En plein conflit ukrainien, la Suisse a autorisé une vente record de plus de 90 millions de francs de matériaux de camouflage high-tech vers Moscou fin 2014, révélait dimanche la SonntagsZeitung, ceci en dépit de l’embargo européen. Le Secrétariat d’Etat à l’économie (Seco) a approuvé la transaction sous prétexte que «le contrat entre les entreprises de textiles suisse et russe avait été finalisé avant la date de mise en application de l’embargo», rapporte au Temps son porte-parole, Fabian Maienfisch.

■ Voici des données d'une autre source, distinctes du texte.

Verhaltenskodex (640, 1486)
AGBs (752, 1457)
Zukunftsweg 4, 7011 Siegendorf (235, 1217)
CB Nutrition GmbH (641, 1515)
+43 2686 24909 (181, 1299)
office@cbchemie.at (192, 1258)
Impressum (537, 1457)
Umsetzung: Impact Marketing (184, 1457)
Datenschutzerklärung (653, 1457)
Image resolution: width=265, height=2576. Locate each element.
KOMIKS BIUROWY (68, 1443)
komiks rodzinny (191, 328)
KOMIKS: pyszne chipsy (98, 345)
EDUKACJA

L’avantage militaire d’une telle marchandise peut être énorme. Ces tissus vert kaki, indétectables au radar et au détecteur infrarouge, permettent de concevoir des filets de camouflage et des uniformes militaires, un avantage pour le déplacement au sol des troupes blindées sur le territoire est-ukrainien. Les chiffres publiés par le journal dominical montrent que les ventes des biens militaires spécifiques sont passées de 6 millions en 2012 à 2 en 2013 pour atteindre la somme de 91 millions en 2014. Jamais la Suisse n’a vendu autant de matériel militaire à une société russe, confirme le Seco.

La date du contrat

La vente de ce genre de matériel vers la Russie a été suspendue tant par l’Union européenne (UE) que par les Etats-Unis avant l’été passé. La Suisse, dans une ordonnance du Conseil fédéral, délègue au Seco le pouvoir de «refuser d’octroyer un permis pour l’exportation de biens militaires spécifiques si ceux-ci sont utilisables en totalité ou en partie à des fins militaires». Mais l’exception invoquée par celui-ci se trouve dans une disposition transitoire qui prévoit que ces restrictions ne s’appliquent pas aux opérations régies par un contrat antérieur au 27 août 2014. L’UE avait aussi prévu des dispositions transitoires mais l’Allemagne comme la France ont choisi de ne pas honorer certains contrats passés antérieurement avec la Russie.